*Problem statement*
Rewrite all the rows below, requests included, offsetting every coordinate in the answers by adding 14 to each of its numbers. Leave the pictures out of your answer.
──────── Data supplied
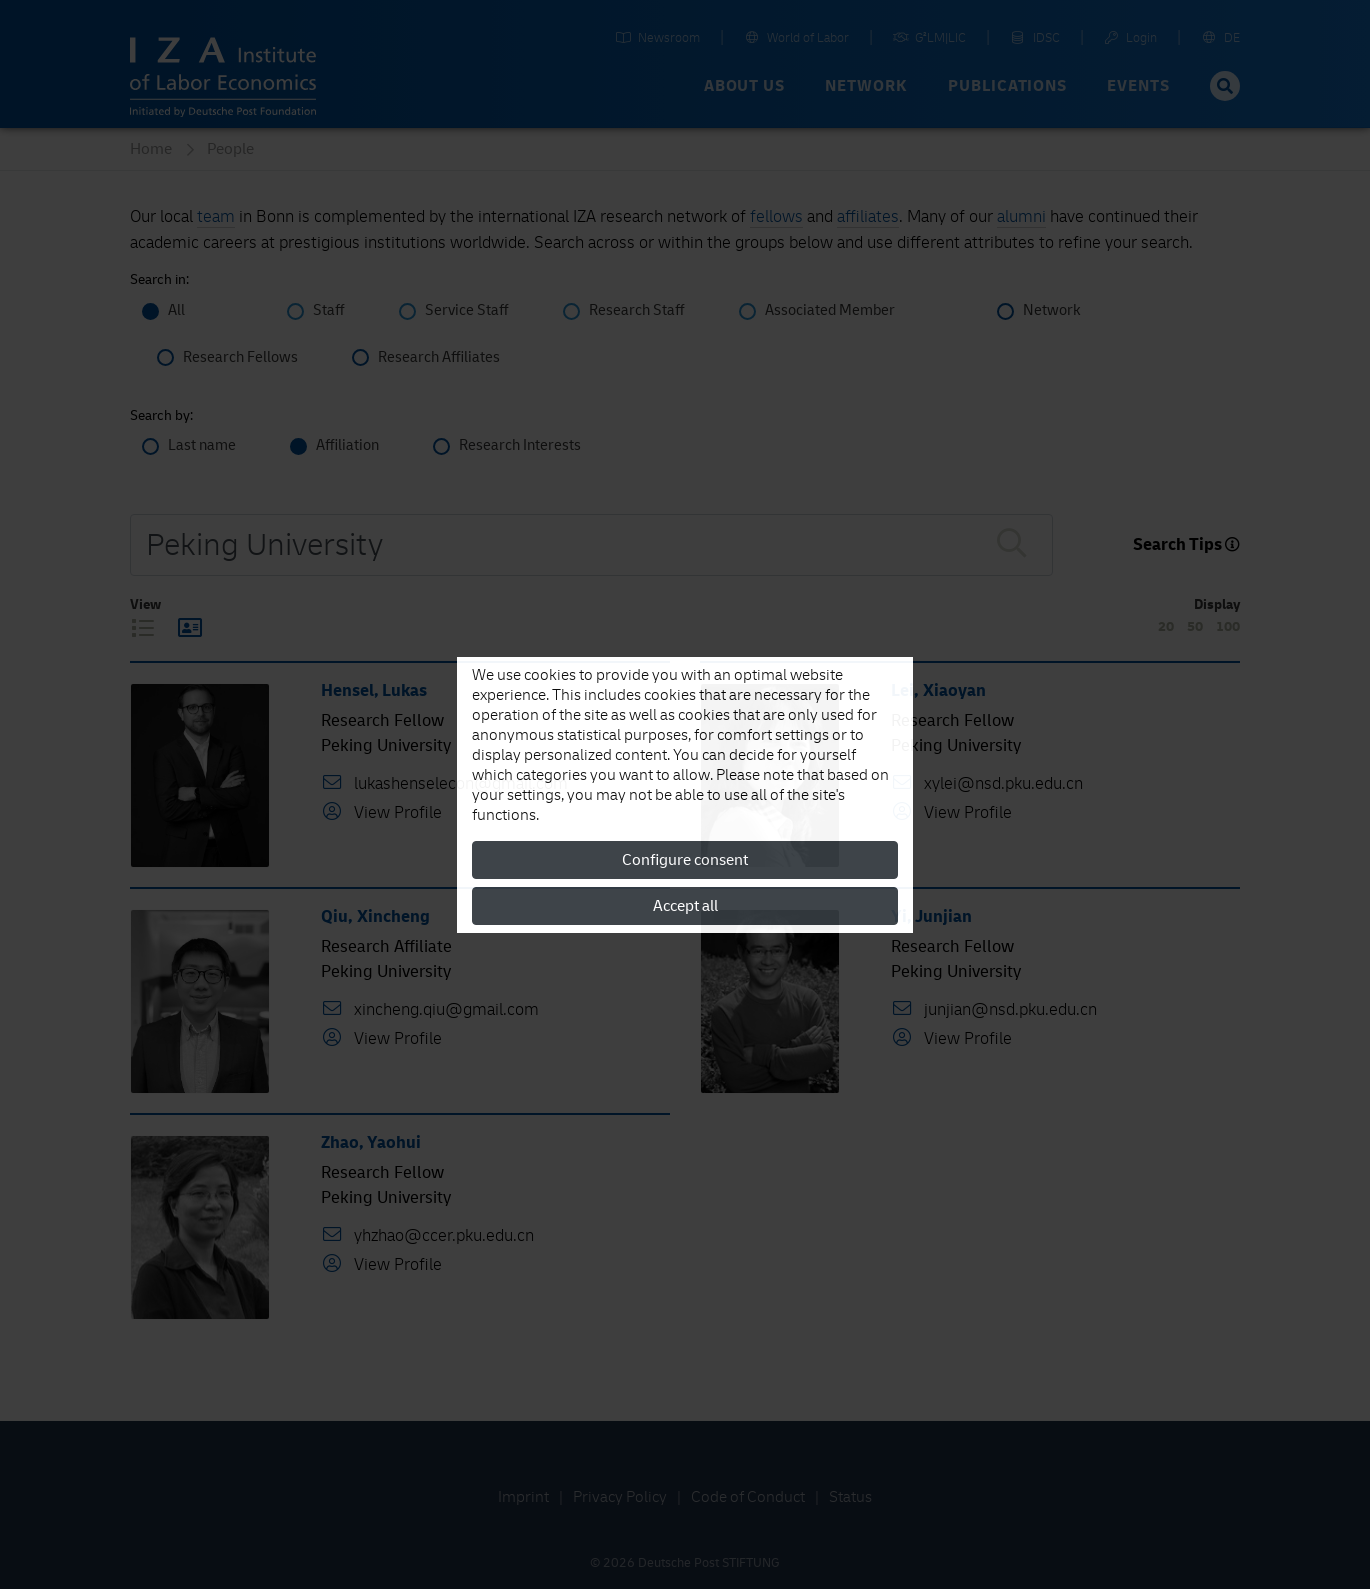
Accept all (685, 906)
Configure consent (685, 860)
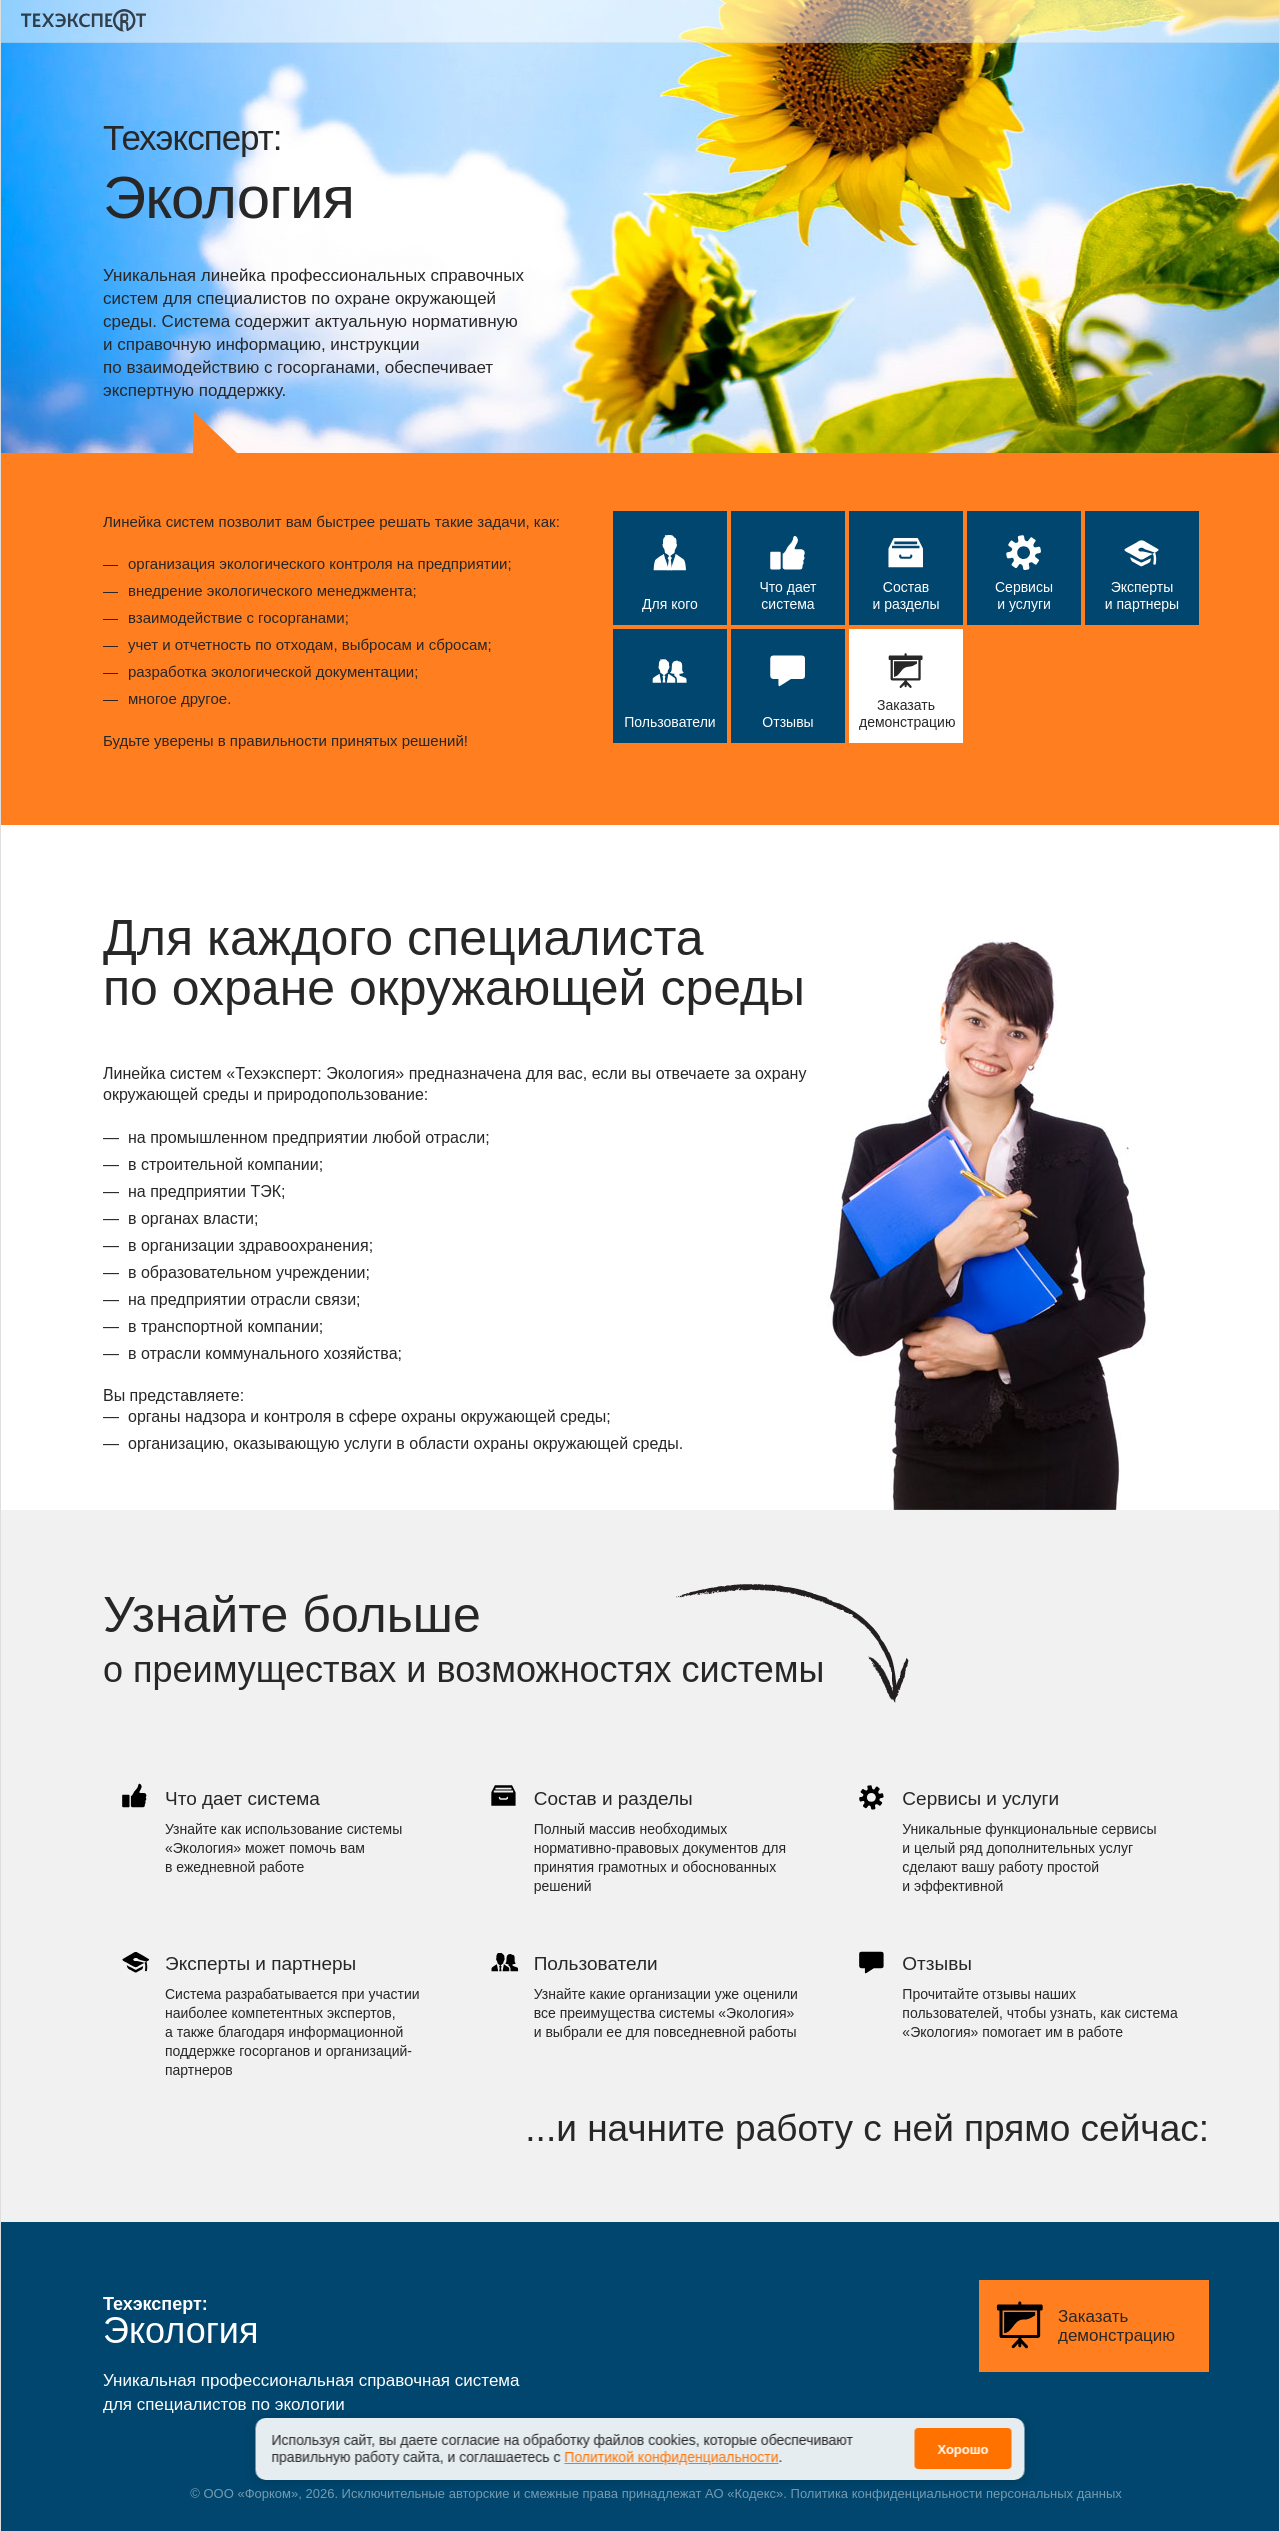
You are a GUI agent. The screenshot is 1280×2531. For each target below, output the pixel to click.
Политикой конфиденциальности (671, 2446)
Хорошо (962, 2438)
────────────────
*The answer*
Accept all (699, 920)
Configure consent (699, 874)
You are a GUI agent. The screenshot is 1280×2531. For each target below, output the pixel to click.
Политикой конфиденциальности (685, 2460)
Хорошо (976, 2452)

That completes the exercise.